This is the second attempt at adding support for using the unrolling pragma metadata in the loop unroller. The previous patch (r210721) was reverted as it was a suspect in test failures (root cause was determined to be a different patch).
Again, here are the supported pragmas and their meaning (they are passed through the IR as metadata):
#pragma clang loop unroll(enable) unroll the loop completely
#pragma clang loop unroll(disable) do not unroll the loop.
#pragma clang loop unroll_count(N) // unroll the loop N time
If the unroller is unable to unroll the loop as directed by the pragma then the unroller will still generally be more aggressive than the default limits.
This change includes more refactoring than the original patch. After a second look, I felt this was necessary as the original logic was a bit convoluted and layering on the pragma handling just made it worse. Hopefully this change makes it easier to understand.

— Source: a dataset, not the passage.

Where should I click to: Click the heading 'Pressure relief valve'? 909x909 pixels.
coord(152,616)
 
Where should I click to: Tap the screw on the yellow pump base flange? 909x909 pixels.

Hal, this addresses your suggestions of making the pragma unroll limit a cl opt and a size threshold (rather than an unroll count), also it emits optimization remarks if the loop cannot be unrolled as directed by the pragma.
4096 is much too small... we're worried about catching cases that might cause us to segfault, right? Make this at least an order of magnitude larger. You should experiment with this, take some simple loop and set the limit so that the memory size increase is limited to 200 MB or something like that.